Au sein de la Diaspora, on a vu sur la toile des images qui présentent un ministre de la République enfariné dit-,on par la Bas en Belgique. On pensait l’appétence de ces Camerounais de défier à ciel ouvert l’autorité de l’État était tombée. Il n’en est rien, car ces derniers qui ont perturbé à maintes reprises les séjours présidentiels en Europe, ont repris du poil de la bête. Cette situation est exacerbée par un manque chronique de la solidarité gouvernementale, car à l’observation il apparaît de plus en plus que chaque ministre joue s’il le peut, à fond la caisse son rôle, balayant tout juste devant sa porte. On a assisté il n’y a pas longtemps à une sorte d’antagonisme entre le ministère de la Santé publique et le ministère de l’administration territoriale; la critique ouverte de l’état des routes par le Délégué général à la sûreté nationale, pour ne citer que ces deux exemples.
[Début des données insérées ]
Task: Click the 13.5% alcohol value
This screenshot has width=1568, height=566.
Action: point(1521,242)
Dans les pays qui ont connu des conflits à l’exemple de la Côte d’Ivoire ou du Congo Brazzaville, l’autorité de l’Etat avait été précédemment si brocardée qu’on se demandait si on n’était pas dans le far west. Au Cameroun, l’irruption du phénomène des microbes est une indice de ce point de vue. Il s’agit des jeunes gens désœuvrés qui font fi de la loi et de la morale, en s’attaquant aveuglément aux paisibles citoyens. Un peu comme pour rappeler que nul n’est à l’abri, la presse a fait état il n’y a pas longtemps du cambriolage des bureaux à la présidence de la République, plongeant l’opinion dans la psychose.
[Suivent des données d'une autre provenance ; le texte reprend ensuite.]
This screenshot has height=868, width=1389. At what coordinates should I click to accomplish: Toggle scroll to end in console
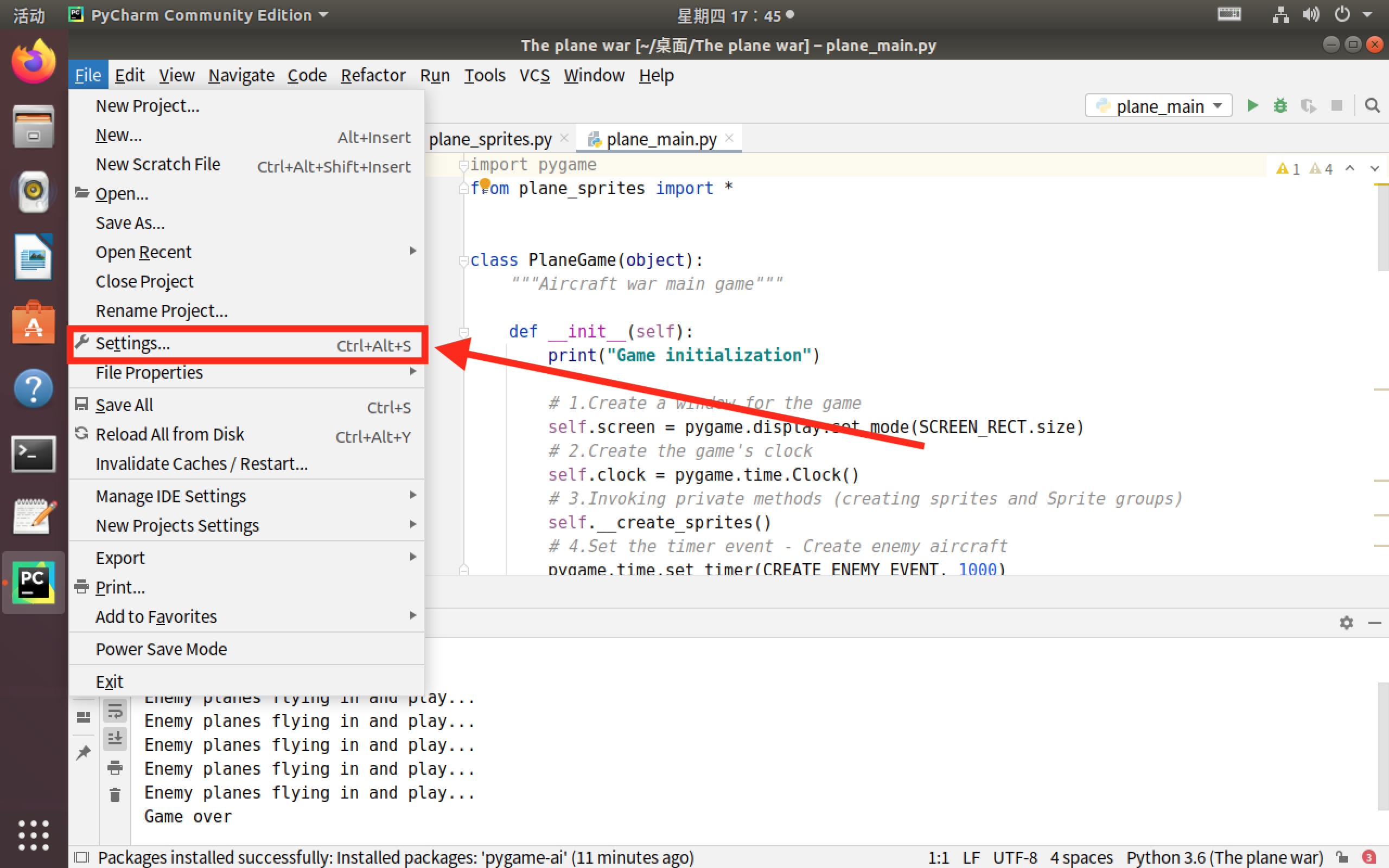115,738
2) Le nucléaire de la haine tribale
Le Cameroun d’aujourd’hui, à suivre les réseaux sociaux, n’est pas si éloigné de ce qui s’est passé au Rwanda entre les Hutus et les Tutsis, il n’y a que 30 ans. Alors que le génocide de près du million de Tutsis a poussé le monde dans sa globalité à jurer de ne plus jamais revivre cela, des officines au Cameroun dirait-on, sont à l’œuvre pour créer un conflit ouvert entre les Bamilélé et les Ekang. Sur les réseaux sociaux, des haineux mus par un zèle fou de tribalisme travaillent à creuser des failles d’antagonisme. Ils rôdent ça et là, à la recherche du point faible pour inoculer le venin du clash ouvert. Sur un plateau de télévision la semaine dernière, un combattant de la lutte indépendantiste, Ernest Ouandié, a été qualifié de bandit par un paneliste tout simplement parce qu’il est Bamilélé. Cette affaire agite encore la toile, créant au passage des vagues de dissensions entre les communautés. Un peu comme pour jeter de l’huile au feu, les pouvoirs publics sont silencieux face à ces dérapages, laissant le temps aux oppositions de se sédimenter.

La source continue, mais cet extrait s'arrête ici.